◆ Aim ◆
Rewrite the rows below as a JSON list of strings, one string per line, leaving out any blank lines.
========
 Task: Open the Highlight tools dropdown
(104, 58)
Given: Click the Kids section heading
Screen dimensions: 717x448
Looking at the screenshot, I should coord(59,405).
========
◆ Output ◆
[
  " Task: Open the Highlight tools dropdown",
  "(104, 58)",
  "Given: Click the Kids section heading",
  "Screen dimensions: 717x448",
  "Looking at the screenshot, I should coord(59,405)."
]